In some ways, the bureaucratization of charity is understandable. Even apart from questions of social policy, it’s a hard thing to work face-to-face with the poor. Quite often, the people you are trying to help are less than ideal human beings. They get embarrassed by their neediness in a wealthy country like ours. And those providing the help are embarrassed, too, at having to look at another’s radical helplessness. It’s the stuff of Greek tragedy.

That is why for several years now my wife and I have made a point of working with a private relief group in our town. FISH (For Immediate Sympathetic Help) is a coalition of churches and individuals who try to get food, and sometimes cash, to needy people. Sometimes it’s a one-shot emergency for a middle-class family. More often it is not everyday America. My wife goes into squalid apartments to make food deliveries. Some cases are straightforward; in others, she has to untangle various scams. Questions of whether “the system” or the person are at fault are irrelevant in that moment. But one constant is that the people delivering and receiving the help find it difficult to look one another in the eye.

Was receiving charity always felt to be so shameful? I don’t know. Lots of people claim government checks for welfare, food stamps, and social security remove the stigma. But that stigma and the flipside, genuine gratitude, might do a lot to make the whole relief process more human.
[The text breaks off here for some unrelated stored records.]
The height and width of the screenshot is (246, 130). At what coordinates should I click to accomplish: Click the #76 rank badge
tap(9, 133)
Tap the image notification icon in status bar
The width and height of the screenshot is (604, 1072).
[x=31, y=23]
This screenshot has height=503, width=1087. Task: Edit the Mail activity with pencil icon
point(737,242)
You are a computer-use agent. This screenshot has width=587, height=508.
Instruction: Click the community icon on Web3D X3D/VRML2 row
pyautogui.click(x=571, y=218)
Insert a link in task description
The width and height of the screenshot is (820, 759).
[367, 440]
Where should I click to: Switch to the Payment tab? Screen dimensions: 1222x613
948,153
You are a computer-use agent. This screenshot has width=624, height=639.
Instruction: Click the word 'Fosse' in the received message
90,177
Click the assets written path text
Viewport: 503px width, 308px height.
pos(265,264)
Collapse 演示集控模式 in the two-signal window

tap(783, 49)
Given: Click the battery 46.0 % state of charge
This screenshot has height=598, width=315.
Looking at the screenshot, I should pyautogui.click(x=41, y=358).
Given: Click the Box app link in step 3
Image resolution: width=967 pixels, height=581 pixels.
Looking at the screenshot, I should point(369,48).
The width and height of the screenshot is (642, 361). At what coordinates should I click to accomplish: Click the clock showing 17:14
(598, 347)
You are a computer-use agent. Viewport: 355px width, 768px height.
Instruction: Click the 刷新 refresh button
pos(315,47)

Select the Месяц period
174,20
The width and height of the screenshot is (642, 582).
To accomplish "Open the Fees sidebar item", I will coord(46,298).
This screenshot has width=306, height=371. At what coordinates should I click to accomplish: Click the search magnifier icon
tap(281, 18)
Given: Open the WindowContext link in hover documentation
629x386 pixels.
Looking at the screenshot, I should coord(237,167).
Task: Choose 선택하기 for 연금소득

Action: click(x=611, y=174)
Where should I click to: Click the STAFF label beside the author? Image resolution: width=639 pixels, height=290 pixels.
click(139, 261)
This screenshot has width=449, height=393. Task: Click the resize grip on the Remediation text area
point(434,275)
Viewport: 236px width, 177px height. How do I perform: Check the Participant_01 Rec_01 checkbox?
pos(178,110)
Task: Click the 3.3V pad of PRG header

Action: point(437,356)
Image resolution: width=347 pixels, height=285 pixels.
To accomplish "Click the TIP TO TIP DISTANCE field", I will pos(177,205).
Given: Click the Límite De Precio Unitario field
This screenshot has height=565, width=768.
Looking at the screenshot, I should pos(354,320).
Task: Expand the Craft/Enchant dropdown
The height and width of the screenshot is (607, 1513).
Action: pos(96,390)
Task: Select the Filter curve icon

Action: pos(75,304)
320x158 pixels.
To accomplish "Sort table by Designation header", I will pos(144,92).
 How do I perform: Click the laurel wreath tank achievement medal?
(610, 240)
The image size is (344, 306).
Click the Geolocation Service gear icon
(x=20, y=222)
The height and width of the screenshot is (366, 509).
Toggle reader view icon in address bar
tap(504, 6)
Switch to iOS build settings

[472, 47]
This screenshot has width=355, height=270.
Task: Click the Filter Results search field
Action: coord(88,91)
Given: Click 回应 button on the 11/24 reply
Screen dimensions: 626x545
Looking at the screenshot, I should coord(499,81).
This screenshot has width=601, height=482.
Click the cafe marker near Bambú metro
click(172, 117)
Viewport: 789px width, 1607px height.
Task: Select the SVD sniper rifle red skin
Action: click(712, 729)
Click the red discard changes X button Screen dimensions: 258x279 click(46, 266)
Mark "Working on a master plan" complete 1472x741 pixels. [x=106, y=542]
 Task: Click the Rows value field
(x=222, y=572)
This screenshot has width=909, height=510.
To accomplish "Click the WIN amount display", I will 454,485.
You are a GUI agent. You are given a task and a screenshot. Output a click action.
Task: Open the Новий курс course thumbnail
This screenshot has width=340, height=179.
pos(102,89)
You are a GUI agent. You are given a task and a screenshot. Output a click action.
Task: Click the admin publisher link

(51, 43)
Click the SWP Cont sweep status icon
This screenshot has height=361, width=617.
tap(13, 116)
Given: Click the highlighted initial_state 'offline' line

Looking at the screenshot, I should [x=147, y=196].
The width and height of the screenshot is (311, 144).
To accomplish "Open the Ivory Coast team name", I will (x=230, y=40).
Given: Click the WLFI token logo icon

The psychology of bureaucratic welfare breaks a basic human bond. The giver never sees the recipient, nor the recipient the giver. Consequently, there is no satisfaction at help provided, and no sense of obligation at generosity. Au contraire, what we more often find in America today is frustration—frustration that some people seem perpetually living off handouts, and frustration that the handouts are meager. Private face-to- face arrangements may not be everything we need to deal with our massive social problems, but they might inject a crucial human ingredient into a situation no one likes.

My personal role in FISH is quite modest, but I have unusual emotions every time I do it. Basically, I stand outside a supermarket, pass out a leaflet asking people to buy certain staples, and collect the food as the shoppers exit. This may seem a low-key operation, but it is not.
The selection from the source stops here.